§ **What the exercise asks**: Return exactly the lines of the records below, starting at the line that contains "Directories (1288, 199)" and ending at the line that contains "You are a GUI agent. The screenshot is 422×2576.", with both of those lines kept.

§ **Data records**:
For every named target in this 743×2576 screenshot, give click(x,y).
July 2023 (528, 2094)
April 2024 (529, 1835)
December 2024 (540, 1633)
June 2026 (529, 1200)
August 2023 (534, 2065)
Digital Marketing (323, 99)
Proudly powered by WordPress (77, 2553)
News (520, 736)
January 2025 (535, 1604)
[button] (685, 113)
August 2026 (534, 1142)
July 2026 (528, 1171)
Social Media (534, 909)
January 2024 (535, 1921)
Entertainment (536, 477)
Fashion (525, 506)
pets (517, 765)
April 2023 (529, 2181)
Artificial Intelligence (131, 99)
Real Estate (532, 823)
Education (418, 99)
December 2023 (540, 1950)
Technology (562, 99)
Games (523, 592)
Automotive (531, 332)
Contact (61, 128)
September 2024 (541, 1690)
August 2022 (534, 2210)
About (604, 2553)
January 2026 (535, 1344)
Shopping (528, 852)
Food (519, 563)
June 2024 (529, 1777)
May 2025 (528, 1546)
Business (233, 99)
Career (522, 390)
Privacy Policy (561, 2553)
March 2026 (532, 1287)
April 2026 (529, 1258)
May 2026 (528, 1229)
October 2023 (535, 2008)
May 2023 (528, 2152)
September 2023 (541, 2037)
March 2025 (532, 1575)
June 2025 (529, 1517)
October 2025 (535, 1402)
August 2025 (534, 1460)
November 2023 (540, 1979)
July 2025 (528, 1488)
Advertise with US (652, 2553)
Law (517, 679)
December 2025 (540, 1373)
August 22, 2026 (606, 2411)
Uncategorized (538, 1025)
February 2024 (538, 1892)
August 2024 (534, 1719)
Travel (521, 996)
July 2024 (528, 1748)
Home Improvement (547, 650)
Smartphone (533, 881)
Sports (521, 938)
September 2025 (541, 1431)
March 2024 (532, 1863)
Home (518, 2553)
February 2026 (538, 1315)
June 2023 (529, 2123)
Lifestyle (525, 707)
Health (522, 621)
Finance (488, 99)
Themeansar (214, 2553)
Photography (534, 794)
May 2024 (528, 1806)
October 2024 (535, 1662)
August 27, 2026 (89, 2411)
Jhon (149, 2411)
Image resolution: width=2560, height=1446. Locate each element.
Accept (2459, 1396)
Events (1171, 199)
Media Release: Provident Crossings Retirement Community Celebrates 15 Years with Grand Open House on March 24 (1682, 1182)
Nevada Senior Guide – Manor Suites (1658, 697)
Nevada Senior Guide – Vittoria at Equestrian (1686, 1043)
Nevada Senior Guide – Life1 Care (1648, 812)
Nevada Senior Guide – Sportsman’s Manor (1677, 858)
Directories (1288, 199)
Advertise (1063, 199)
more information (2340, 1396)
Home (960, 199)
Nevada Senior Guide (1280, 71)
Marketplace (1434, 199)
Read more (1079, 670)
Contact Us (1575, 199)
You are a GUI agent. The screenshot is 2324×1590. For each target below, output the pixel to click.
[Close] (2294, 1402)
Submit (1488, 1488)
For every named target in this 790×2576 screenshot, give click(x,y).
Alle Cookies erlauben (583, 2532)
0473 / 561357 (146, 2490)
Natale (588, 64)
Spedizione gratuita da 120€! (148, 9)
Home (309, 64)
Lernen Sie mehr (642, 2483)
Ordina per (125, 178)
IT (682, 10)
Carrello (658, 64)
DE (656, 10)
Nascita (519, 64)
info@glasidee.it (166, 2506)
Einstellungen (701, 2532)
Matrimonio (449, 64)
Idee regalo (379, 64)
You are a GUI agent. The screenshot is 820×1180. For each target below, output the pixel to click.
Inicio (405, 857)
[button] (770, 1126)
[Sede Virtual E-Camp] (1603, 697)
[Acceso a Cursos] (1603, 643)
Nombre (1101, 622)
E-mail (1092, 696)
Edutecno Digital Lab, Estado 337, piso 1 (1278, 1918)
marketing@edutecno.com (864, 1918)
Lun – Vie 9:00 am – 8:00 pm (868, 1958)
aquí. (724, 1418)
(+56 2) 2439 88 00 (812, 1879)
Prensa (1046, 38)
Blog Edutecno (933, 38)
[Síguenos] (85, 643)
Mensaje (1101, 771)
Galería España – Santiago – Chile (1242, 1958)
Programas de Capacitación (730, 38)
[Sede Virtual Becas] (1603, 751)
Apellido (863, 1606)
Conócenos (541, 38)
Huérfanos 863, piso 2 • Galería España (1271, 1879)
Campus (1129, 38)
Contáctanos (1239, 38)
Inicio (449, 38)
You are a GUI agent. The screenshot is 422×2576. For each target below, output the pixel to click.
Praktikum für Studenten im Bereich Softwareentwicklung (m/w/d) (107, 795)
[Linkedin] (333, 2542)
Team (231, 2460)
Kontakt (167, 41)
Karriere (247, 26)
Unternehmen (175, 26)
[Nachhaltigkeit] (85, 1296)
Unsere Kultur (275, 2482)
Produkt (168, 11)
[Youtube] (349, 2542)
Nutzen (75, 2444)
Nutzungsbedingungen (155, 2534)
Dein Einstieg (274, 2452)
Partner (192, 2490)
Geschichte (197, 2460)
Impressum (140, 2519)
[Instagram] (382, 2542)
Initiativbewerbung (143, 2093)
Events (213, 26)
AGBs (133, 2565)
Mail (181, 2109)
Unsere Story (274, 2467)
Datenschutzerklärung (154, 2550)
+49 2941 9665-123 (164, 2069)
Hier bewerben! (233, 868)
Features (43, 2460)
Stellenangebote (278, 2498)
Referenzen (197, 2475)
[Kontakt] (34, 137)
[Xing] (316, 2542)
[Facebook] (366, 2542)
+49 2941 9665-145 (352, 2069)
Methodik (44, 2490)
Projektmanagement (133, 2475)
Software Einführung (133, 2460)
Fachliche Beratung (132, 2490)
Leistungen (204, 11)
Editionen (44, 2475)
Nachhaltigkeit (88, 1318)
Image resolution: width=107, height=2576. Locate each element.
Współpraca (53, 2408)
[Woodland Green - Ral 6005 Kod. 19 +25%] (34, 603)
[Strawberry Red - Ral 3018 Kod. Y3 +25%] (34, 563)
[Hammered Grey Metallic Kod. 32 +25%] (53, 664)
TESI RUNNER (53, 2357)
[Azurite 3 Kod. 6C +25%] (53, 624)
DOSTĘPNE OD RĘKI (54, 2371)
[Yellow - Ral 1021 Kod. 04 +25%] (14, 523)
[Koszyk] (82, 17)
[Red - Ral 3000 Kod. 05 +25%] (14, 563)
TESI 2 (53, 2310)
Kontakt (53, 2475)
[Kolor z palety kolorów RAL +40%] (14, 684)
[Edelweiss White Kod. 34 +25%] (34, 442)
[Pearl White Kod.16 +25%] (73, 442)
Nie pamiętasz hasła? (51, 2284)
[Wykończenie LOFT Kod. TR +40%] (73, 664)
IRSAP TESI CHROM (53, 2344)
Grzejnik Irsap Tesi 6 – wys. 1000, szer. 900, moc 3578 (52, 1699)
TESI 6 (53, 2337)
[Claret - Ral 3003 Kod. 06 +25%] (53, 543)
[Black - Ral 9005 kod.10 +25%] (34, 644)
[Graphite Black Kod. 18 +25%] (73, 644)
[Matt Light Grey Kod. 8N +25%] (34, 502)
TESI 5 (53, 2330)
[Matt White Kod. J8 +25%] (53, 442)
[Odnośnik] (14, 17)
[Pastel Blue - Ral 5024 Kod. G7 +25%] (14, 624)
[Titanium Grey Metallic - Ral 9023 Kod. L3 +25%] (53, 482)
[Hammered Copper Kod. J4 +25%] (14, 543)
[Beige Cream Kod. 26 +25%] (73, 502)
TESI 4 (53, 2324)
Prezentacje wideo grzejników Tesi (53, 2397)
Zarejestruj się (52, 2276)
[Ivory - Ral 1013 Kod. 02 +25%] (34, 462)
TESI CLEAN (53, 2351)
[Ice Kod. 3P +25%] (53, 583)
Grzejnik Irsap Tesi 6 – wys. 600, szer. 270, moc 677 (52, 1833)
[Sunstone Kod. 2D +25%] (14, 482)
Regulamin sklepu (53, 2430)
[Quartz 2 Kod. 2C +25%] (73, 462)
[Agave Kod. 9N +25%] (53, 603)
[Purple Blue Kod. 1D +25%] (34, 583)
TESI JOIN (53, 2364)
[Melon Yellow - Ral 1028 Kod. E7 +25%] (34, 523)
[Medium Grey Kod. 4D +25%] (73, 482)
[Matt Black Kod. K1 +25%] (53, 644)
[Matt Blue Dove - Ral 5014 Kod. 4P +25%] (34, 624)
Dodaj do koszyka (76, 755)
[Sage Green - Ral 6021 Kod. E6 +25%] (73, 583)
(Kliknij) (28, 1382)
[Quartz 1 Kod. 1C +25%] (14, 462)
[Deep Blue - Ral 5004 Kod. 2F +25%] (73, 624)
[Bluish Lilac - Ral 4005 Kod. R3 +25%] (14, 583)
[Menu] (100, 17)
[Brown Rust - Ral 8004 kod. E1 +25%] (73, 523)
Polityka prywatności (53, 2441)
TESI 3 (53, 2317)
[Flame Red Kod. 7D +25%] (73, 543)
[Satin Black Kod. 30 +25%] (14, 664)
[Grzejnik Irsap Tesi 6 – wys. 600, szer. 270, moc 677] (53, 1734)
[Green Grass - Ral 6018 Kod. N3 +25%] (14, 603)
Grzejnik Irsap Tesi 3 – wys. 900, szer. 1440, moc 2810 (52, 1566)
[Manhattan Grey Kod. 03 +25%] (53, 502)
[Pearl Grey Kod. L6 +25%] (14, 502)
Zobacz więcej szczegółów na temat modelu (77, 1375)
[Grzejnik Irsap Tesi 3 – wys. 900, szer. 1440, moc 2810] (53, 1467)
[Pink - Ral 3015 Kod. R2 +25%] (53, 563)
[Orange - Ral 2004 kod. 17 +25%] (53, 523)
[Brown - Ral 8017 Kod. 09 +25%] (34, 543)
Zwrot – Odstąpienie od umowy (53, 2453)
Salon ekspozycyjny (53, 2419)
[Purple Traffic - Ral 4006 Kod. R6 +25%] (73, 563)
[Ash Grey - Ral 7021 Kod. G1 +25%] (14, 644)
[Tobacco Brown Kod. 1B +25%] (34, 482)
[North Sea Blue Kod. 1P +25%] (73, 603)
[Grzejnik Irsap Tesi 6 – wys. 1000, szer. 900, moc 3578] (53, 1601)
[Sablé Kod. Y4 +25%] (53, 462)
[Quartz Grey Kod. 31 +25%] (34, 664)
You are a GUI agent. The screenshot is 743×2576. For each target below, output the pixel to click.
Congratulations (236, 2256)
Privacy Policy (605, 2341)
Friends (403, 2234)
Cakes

§ **Answer to the exercise**:
Directories (1288, 199)
Advertise (1063, 199)
more information (2340, 1396)
Home (960, 199)
Nevada Senior Guide (1280, 71)
Marketplace (1434, 199)
Read more (1079, 670)
Contact Us (1575, 199)
You are a GUI agent. The screenshot is 2324×1590. For each target below, output the pixel to click.
[Close] (2294, 1402)
Submit (1488, 1488)
For every named target in this 790×2576 screenshot, give click(x,y).
Alle Cookies erlauben (583, 2532)
0473 / 561357 (146, 2490)
Natale (588, 64)
Spedizione gratuita da 120€! (148, 9)
Home (309, 64)
Lernen Sie mehr (642, 2483)
Ordina per (125, 178)
IT (682, 10)
Carrello (658, 64)
DE (656, 10)
Nascita (519, 64)
info@glasidee.it (166, 2506)
Einstellungen (701, 2532)
Matrimonio (449, 64)
Idee regalo (379, 64)
You are a GUI agent. The screenshot is 820×1180. For each target below, output the pixel to click.
Inicio (405, 857)
[button] (770, 1126)
[Sede Virtual E-Camp] (1603, 697)
[Acceso a Cursos] (1603, 643)
Nombre (1101, 622)
E-mail (1092, 696)
Edutecno Digital Lab, Estado 337, piso 1 (1278, 1918)
marketing@edutecno.com (864, 1918)
Lun – Vie 9:00 am – 8:00 pm (868, 1958)
aquí. (724, 1418)
(+56 2) 2439 88 00 (812, 1879)
Prensa (1046, 38)
Blog Edutecno (933, 38)
[Síguenos] (85, 643)
Mensaje (1101, 771)
Galería España – Santiago – Chile (1242, 1958)
Programas de Capacitación (730, 38)
[Sede Virtual Becas] (1603, 751)
Apellido (863, 1606)
Conócenos (541, 38)
Huérfanos 863, piso 2 • Galería España (1271, 1879)
Campus (1129, 38)
Contáctanos (1239, 38)
Inicio (449, 38)
You are a GUI agent. The screenshot is 422×2576. For each target below, output the pixel to click.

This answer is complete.